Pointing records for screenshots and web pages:

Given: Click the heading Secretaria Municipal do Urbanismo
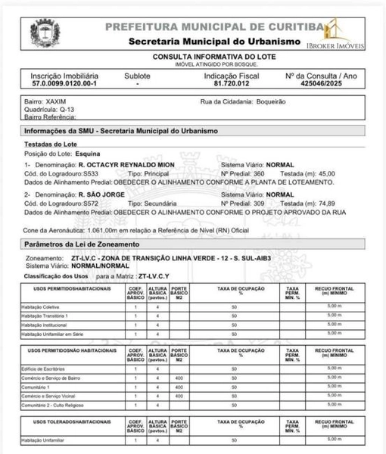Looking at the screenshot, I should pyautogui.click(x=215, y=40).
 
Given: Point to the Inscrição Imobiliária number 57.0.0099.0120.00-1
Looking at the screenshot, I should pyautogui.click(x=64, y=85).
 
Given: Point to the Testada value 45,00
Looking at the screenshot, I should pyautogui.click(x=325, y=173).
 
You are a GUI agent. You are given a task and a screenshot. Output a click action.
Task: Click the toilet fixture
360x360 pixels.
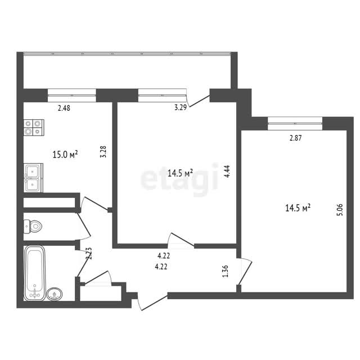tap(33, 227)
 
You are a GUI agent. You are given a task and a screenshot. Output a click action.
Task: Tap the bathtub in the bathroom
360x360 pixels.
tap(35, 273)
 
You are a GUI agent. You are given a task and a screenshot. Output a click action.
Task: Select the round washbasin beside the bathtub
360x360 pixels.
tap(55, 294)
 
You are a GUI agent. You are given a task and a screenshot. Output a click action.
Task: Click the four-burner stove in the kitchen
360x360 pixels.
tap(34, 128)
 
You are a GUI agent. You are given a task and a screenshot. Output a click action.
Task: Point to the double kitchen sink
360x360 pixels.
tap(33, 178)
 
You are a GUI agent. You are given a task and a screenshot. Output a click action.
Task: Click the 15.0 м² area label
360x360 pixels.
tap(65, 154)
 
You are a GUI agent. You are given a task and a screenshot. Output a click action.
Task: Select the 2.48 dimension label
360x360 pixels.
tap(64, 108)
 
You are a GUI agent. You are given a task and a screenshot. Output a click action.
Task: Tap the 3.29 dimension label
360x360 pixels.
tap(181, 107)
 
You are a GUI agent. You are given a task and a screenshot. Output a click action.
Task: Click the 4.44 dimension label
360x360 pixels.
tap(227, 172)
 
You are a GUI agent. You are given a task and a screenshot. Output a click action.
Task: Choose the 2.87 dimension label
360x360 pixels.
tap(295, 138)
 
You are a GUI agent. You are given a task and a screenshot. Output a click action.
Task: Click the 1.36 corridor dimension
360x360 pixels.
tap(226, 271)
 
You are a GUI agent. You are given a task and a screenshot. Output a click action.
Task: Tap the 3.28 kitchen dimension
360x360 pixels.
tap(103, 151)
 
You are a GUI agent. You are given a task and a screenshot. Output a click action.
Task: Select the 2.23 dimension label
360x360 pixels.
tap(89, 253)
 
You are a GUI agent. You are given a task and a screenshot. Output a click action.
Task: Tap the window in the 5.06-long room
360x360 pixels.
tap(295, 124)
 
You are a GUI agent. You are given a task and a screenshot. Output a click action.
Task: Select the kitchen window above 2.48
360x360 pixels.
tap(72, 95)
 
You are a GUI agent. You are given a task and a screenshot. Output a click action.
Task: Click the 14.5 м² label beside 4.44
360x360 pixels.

**Set exercise:** Copy every one of the rows above word for word, leaving out the pictures.

**Result below:**
Given: Click the heading Secretaria Municipal do Urbanismo
Looking at the screenshot, I should pyautogui.click(x=215, y=40).
 
Given: Point to the Inscrição Imobiliária number 57.0.0099.0120.00-1
Looking at the screenshot, I should pyautogui.click(x=64, y=85).
 
Given: Point to the Testada value 45,00
Looking at the screenshot, I should pyautogui.click(x=325, y=173).
 
You are a GUI agent. You are given a task and a screenshot. Output a click action.
Task: Click the toilet fixture
360x360 pixels.
tap(33, 227)
 
You are a GUI agent. You are given a task and a screenshot. Output a click action.
Task: Tap the bathtub in the bathroom
360x360 pixels.
tap(35, 273)
 
You are a GUI agent. You are given a task and a screenshot. Output a click action.
Task: Select the round washbasin beside the bathtub
360x360 pixels.
tap(55, 294)
 
You are a GUI agent. You are given a task and a screenshot. Output a click action.
Task: Click the four-burner stove in the kitchen
360x360 pixels.
tap(34, 128)
 
You are a GUI agent. You are given a task and a screenshot. Output a click action.
Task: Point to the double kitchen sink
360x360 pixels.
tap(33, 178)
 
You are a GUI agent. You are given a task and a screenshot. Output a click action.
Task: Click the 15.0 м² area label
360x360 pixels.
tap(65, 154)
 
You are a GUI agent. You are given a task and a screenshot. Output a click action.
Task: Select the 2.48 dimension label
360x360 pixels.
tap(64, 108)
 
You are a GUI agent. You are given a task and a screenshot. Output a click action.
Task: Tap the 3.29 dimension label
360x360 pixels.
tap(181, 107)
 
You are a GUI agent. You are given a task and a screenshot. Output a click action.
Task: Click the 4.44 dimension label
360x360 pixels.
tap(227, 172)
 
You are a GUI agent. You are given a task and a screenshot. Output a click action.
Task: Choose the 2.87 dimension label
360x360 pixels.
tap(295, 138)
 
You are a GUI agent. You are given a task and a screenshot. Output a click action.
Task: Click the 1.36 corridor dimension
360x360 pixels.
tap(226, 271)
 
You are a GUI agent. You are given a task and a screenshot. Output a click action.
Task: Tap the 3.28 kitchen dimension
360x360 pixels.
tap(103, 151)
 
You are a GUI agent. You are given a task and a screenshot. Output a click action.
Task: Select the 2.23 dimension label
360x360 pixels.
tap(89, 253)
 
You are a GUI agent. You are given a task and a screenshot. Output a click action.
Task: Tap the window in the 5.06-long room
360x360 pixels.
tap(295, 124)
 
You are a GUI agent. You are given a task and a screenshot. Output a click action.
Task: Select the kitchen window above 2.48
360x360 pixels.
tap(72, 95)
 
You are a GUI agent. You are given a task and a screenshot. Output a click action.
Task: Click the 14.5 м² label beside 4.44
360x360 pixels.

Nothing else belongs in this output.